J’ai fait ma licence en Journalisme à l'université Mackenzie, à São Paulo. À la fin de mes cours, j'ai commencé à travailler comme journaliste free-lance pour la version internet du quotidien Folha de S.Paulo. J'y suis resté deux ans. À cette époque, j'étais déjà décidé à venir à Paris pour suivre le Master. Je dois mon engouement pour Paris (et la France, en général), surtout, aux films de la Nouvelle Vague que je voyais dans certains cinémas de São Paulo. Mais avant le Master, j'ai suivi d'abord un cours de français pendant 4 mois à Paris au premier semestre 2011. C'est finalement en septembre 2012 que j'arrive à Paris pour suivre le Master en Études Lusophones, au sein du Département des Études Ibériques et Latino-Américaines (EILA). J’ai choisi le Master à la Sorbonne Nouvelle parce qu’il me donnait la possibilité d’aborder mon sujet de mémoire d’un point de vue, en même temps, littéraire et historique. Je viens de présenter mon mémoire de Master 1 sur le thème des Brésiliens à Paris pendant l’époque romantique (années 1830-40) et je compte continuer sur ce thème-là pour le Master 2 et le Doctorat.

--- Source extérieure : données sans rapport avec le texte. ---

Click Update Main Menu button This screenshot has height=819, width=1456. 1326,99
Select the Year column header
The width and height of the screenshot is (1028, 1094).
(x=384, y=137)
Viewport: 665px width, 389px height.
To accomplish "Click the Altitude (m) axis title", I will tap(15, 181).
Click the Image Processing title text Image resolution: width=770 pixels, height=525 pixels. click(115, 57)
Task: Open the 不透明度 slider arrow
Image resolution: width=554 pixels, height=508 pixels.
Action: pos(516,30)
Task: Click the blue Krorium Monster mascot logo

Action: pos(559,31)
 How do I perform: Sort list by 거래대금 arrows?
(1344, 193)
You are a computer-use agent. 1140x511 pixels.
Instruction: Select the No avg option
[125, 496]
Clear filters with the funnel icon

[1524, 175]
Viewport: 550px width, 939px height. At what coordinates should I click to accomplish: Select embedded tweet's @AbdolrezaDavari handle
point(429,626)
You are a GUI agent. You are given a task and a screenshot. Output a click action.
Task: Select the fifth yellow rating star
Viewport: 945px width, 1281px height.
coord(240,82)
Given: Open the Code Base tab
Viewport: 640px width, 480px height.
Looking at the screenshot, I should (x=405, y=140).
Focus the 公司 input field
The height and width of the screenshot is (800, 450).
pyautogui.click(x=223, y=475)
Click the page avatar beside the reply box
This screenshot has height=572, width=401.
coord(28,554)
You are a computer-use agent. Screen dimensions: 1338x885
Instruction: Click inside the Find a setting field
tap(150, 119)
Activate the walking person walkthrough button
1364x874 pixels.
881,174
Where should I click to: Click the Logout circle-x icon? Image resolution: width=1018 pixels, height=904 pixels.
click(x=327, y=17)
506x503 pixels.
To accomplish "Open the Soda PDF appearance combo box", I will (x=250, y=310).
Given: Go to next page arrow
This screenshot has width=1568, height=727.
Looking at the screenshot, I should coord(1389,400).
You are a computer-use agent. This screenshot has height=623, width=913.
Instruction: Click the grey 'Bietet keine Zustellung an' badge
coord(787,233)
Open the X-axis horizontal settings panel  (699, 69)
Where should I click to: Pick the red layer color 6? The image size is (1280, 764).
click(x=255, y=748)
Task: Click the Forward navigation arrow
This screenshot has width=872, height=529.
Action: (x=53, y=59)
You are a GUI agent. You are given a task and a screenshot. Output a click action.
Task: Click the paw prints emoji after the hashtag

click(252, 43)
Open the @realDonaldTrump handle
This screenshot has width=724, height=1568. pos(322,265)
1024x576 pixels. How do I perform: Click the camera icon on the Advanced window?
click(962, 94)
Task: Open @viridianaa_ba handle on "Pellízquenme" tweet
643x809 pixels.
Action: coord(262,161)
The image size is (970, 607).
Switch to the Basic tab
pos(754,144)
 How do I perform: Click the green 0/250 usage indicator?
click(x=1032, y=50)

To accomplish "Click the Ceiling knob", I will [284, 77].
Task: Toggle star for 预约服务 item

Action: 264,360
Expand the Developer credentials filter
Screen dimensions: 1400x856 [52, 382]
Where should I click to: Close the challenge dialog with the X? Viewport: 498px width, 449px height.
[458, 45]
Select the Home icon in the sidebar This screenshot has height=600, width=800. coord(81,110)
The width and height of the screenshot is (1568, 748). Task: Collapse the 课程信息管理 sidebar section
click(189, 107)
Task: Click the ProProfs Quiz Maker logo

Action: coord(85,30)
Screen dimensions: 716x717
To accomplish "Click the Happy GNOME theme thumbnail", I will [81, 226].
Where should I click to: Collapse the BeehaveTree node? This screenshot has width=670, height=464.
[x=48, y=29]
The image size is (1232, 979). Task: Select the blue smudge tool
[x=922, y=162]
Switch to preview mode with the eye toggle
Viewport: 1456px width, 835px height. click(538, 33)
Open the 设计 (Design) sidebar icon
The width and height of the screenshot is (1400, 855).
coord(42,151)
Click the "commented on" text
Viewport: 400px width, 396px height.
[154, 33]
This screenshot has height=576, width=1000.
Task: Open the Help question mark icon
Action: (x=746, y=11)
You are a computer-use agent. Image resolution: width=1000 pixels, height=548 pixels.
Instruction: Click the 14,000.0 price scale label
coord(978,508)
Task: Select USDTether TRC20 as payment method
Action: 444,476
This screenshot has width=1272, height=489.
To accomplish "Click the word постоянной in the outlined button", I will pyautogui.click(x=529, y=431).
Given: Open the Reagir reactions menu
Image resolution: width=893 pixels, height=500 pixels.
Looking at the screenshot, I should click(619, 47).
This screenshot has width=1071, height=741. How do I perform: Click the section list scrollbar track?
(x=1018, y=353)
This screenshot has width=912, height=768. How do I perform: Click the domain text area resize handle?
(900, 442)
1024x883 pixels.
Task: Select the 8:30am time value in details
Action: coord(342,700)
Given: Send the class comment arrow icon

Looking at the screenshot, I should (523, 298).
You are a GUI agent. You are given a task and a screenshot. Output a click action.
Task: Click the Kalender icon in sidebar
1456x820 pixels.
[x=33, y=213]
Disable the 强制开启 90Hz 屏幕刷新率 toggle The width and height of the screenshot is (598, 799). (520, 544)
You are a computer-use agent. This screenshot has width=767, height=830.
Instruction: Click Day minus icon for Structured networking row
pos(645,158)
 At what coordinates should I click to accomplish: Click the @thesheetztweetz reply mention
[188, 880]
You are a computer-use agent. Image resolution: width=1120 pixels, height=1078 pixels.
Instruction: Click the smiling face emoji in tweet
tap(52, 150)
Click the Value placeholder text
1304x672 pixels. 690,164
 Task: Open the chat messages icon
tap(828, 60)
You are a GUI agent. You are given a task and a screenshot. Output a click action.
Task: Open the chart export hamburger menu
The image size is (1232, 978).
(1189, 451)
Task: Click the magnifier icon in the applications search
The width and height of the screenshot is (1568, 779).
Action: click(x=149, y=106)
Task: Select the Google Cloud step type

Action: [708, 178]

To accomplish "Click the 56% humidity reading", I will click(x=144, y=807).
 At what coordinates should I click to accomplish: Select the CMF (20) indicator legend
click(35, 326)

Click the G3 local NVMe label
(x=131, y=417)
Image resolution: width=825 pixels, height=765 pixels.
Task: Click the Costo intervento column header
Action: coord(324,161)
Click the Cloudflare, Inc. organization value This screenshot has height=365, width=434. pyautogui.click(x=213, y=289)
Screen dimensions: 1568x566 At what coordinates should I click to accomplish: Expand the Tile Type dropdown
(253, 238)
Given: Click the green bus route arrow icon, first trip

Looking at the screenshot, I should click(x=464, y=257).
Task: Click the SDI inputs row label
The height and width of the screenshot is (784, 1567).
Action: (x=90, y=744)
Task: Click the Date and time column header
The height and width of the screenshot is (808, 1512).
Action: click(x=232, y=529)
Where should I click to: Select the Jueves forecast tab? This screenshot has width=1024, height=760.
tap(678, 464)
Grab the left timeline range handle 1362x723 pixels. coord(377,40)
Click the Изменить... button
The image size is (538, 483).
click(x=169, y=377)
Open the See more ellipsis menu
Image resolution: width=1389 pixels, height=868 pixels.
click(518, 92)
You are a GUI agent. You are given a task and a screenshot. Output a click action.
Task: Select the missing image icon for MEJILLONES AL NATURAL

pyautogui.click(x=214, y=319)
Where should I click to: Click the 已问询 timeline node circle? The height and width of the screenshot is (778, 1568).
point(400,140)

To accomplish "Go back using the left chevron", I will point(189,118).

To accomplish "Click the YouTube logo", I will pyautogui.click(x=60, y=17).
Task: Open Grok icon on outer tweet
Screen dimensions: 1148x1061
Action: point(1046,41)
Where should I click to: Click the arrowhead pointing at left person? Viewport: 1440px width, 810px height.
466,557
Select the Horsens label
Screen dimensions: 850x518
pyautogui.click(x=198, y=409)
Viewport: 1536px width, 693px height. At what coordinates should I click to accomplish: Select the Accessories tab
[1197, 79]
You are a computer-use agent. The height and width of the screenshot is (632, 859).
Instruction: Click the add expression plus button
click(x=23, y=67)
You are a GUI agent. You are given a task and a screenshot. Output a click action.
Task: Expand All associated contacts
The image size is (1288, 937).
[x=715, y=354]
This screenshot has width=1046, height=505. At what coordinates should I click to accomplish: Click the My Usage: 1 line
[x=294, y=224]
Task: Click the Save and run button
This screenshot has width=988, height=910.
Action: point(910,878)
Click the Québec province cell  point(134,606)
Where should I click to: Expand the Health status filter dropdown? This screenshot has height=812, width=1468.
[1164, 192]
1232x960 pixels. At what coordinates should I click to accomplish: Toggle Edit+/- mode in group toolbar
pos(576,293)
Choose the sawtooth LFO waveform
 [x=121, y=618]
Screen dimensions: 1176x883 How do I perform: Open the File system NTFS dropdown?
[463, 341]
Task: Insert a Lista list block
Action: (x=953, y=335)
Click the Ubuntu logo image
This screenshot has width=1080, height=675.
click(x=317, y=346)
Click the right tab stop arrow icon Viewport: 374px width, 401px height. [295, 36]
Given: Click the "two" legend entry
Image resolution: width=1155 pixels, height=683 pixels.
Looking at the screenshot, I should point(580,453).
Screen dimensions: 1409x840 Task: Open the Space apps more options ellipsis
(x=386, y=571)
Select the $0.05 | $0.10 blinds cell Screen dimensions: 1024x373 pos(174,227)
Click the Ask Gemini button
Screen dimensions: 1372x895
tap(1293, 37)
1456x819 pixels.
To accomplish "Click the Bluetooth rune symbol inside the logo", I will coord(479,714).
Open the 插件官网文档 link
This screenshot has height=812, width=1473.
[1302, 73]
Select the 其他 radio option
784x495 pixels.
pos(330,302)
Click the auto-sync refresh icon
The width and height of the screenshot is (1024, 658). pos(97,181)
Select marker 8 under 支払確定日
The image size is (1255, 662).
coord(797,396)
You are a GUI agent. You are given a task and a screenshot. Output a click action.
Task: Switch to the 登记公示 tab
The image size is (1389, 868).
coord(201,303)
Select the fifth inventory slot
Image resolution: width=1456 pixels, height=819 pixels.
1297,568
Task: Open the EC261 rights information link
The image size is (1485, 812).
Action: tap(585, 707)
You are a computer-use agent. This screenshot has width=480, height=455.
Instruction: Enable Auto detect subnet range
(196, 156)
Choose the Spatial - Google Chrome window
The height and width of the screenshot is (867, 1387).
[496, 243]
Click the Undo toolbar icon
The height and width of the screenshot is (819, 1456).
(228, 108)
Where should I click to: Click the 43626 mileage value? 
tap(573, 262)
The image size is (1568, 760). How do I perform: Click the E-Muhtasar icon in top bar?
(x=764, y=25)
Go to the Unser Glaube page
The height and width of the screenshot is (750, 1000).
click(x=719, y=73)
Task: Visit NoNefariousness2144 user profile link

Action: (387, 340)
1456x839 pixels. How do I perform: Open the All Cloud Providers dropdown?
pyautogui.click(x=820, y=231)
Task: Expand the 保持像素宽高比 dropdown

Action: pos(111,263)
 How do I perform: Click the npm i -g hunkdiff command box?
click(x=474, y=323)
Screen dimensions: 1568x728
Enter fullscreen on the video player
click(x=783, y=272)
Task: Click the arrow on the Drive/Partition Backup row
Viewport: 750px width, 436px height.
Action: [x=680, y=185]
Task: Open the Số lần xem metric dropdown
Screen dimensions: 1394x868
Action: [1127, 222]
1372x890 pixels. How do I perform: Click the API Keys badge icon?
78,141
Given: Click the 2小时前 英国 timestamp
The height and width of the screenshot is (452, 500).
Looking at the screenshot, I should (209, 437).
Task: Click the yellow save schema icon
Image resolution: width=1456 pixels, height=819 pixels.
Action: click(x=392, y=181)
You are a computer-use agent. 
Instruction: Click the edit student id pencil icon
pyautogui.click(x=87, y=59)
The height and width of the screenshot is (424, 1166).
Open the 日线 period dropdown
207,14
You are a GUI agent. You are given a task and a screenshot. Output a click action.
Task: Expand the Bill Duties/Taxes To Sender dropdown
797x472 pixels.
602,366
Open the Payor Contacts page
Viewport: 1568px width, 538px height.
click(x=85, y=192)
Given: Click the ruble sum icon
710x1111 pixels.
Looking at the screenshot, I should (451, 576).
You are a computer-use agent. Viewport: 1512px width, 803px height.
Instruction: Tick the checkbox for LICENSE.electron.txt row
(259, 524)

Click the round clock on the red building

  • Parlez-nous de l'association "Voix lusophones"?

Depuis juillet, je suis président de l’association des étudiants de portugais de la Sorbonne Nouvelle « Voix Lusophones ». C’est une association fondé en 1997 et qui regroupe tous ceux intéressés par la culture, la langue, l’histoire des pays lusophones, c’est-à-dire, tous les pays qui ont la langue portugaise comme un patrimoine commun. Des pays que l’on trouve dans tous les continents, du Brésil au Cap-Vert, du Portugal à Mozambique, d’Angola au Timor Oriental. Et c’est là une des richesses et l’un des atouts de la langue portugaise que notre association souhaite mettre en valeur. Nous voyons le portugais comme l’une des langues-clés des prochaines décennies, dans tous les domaines (échanges culturels, commerciaux, diplomatiques, etc.), et c’est pour cela que je me suis engagé dans l’association. Je vois beaucoup de bénéfices dans cet engagement, par exemple, la possibilité d’entrer en contact avec des gens qui n’ont pas un rapport direct avec mes études (des étudiants d’autres filières, des responsables d’autres associations, des représentants des pouvoirs publics). Dans une association, nous avons aussi l’opportunité d’apprendre à mettre en place des projets culturels et associatifs (création du projet, calcul du budget, recherche des partenaires, etc.). En ce moment, nous avons un projet de lecture itinérante, le projet « Conte mais uma », un projet de lecture des grandes œuvres de la Littérature brésilienne destinés aux enfants de 3 à 12 ans. En partenariat avec l’Ambassade du Brésil et d’autres associations brésiliennes à Paris, nous souhaitons présenter ces œuvres aux enfants des couples brésiliens ou franco-brésiliens qui vivent à Paris et qui n’ont pas la possibilité de lire ces livres-là à l’école. Donc, l’idée est de stimuler un contact dès le plus jeune âge avec le portugais et avec la Littérature du Brésil.

  • Quels sont vos projets ?

Je vais continuer avec mes recherches sur la présence des Brésiliens à Paris, et de façon plus générale, les relations France-Brésil entre les XIXe-XXe siècles. Parallèlement à cette voie plus académique, l’idée de travailler avec la création des projets culturels et la diffusion de la culture brésilienne en France m’intéresse beaucoup. Étant donné le développement économique des dernières années et la réalisation des grands évènements au Brésil prochainement, nous sommes dans un moment idéal pour faire connaître aux Français les divers aspects de la société brésilienne. Concernant Voix Lusophones, nous sommes en train de rénover notre site internet (voixlusophones.fr) et nous voulons utiliser notre page Facebook comme un moyen majeur pour diffuser tous les évènements culturels et académiques qui se déroulent à Paris et en région parisienne concernant les pays lusophones.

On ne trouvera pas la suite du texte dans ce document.